→ QUOTED PASSAGE
# # # # #
Dear friends,Before Christmas I was supposed to present you a play that I have seen. We did not have time for it and it is probably better this way. It was then too fresh in my mind and I had great difficulties to summarize it. Anyway time fled away and I have worked again on what I have written so I submit it to you. I felt really moved by this play and I found some interesting links or variations with Shakespeare’s Richard III. The first thing I want you to know about it is that it was a very feminist play and that I do not claim neutrality. What I wrote about it is what struck me, what it inspired me, what I found interesting in it. So now for those who want to know more about it, let’s begin.
Atropa or the revenge of peace
Atropa was the last of three plays that formed a cycle about power and violence. It was created by Guy Cassiers and Tom Lanoye who based it on Euripides, Aeschylus, Georges W. Bush, Donald Rumsfeld and Curzio Malaparte’s texts. It was performed in Dutch with French subtitles. This tragedy goes back to the “mother of every war”, Troy, with a focus on Agamemnon (the only man on stage) and some of the women he wronged in the name of duty or love – Iphigenia, Clytemnestra, Helena, Andromache, Hecuba and Cassandra (yes, the seer one). Actually he is the only man in this play and each of the women will defy him until they eventually defeat him. This story proves that ancient tragedies are still interesting nowadays because they have a universal aim. It was Troy but it could be Baghdad, Manhattan, or England during the War of the Roses that are described.
I do not intend to develop the feminist point much. You just need to know that it is an indictment of women’s oppression and abuse by men throughout History. As I said it could be any war of our time or another. But it is also a war between feminine and masculine principles. Women represent life itself and their voices are those of the cities. Helena especially has two voices: one is her own and the other is Troy. Sometimes they are completely dissociated and sometimes completely mingled reflecting their interwoven fates.
# # # # #
Copy, word for word, the portion of the text on the play Atropa between "I do not intend" and "their interwoven fates.", inclusive.

→ RAW DATA
# # # # #
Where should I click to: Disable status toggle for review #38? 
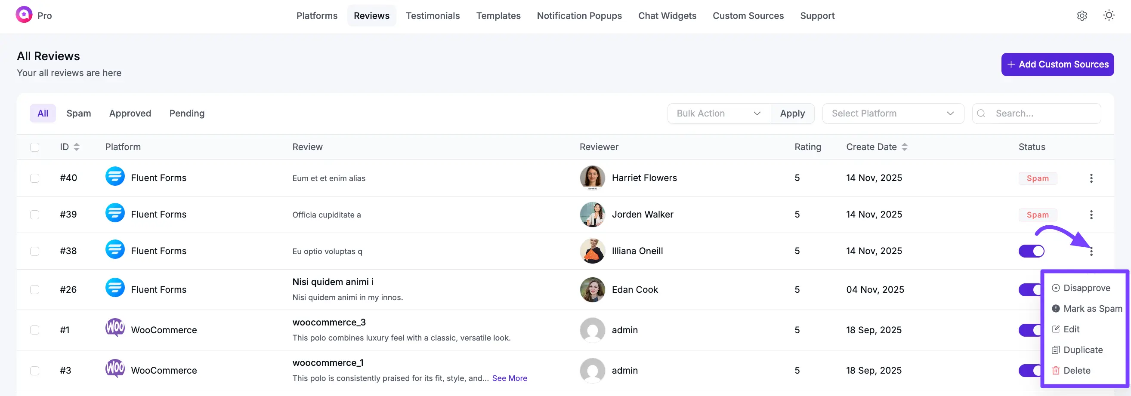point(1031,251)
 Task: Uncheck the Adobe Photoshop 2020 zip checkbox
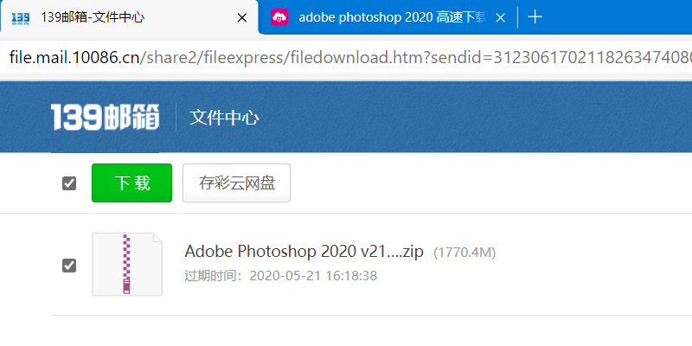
# # # # #
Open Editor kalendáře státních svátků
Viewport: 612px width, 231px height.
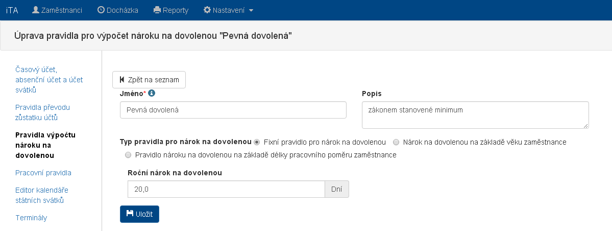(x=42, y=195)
# # # # #
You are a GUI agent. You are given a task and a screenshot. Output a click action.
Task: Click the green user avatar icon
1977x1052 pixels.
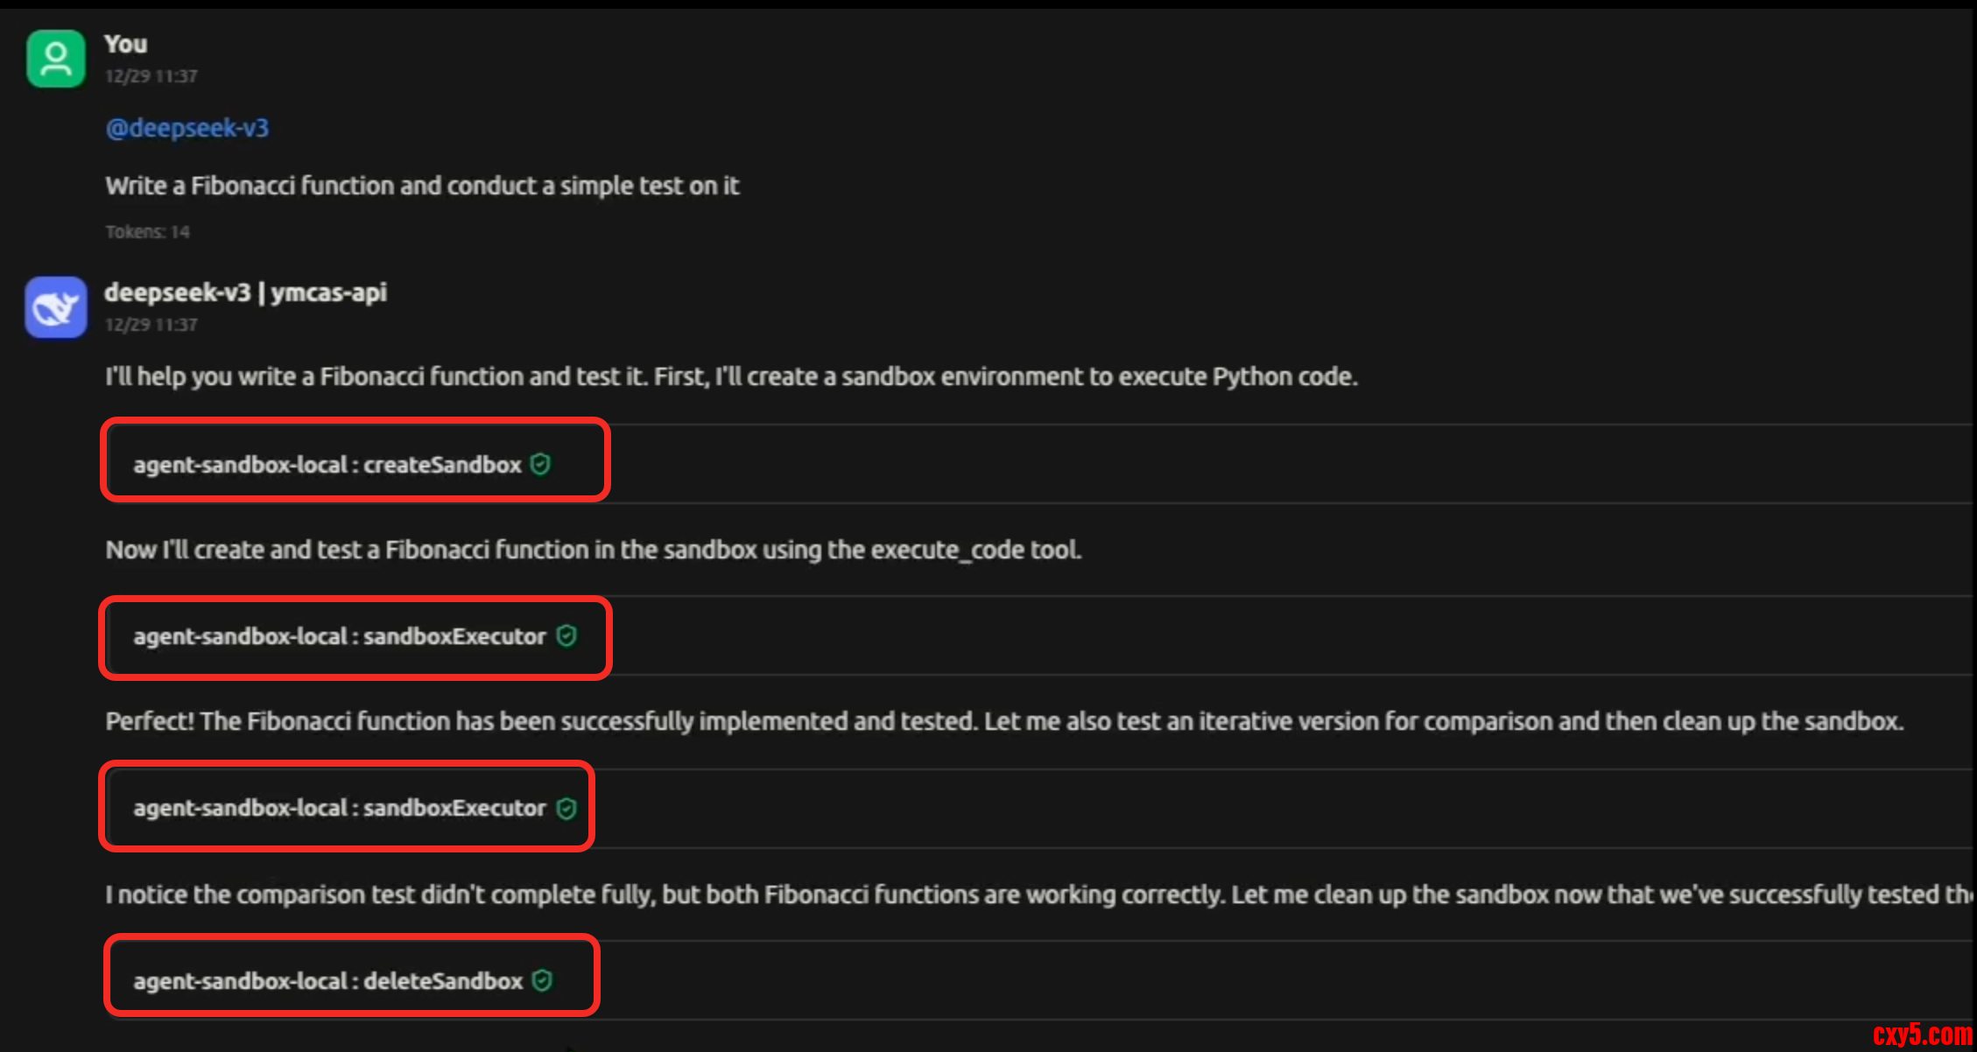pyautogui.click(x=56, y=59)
# # # # #
→ REPLY
I do not intend to develop the feminist point much. You just need to know that it is an indictment of women’s oppression and abuse by men throughout History. As I said it could be any war of our time or another. But it is also a war between feminine and masculine principles. Women represent life itself and their voices are those of the cities. Helena especially has two voices: one is her own and the other is Troy. Sometimes they are completely dissociated and sometimes completely mingled reflecting their interwoven fates.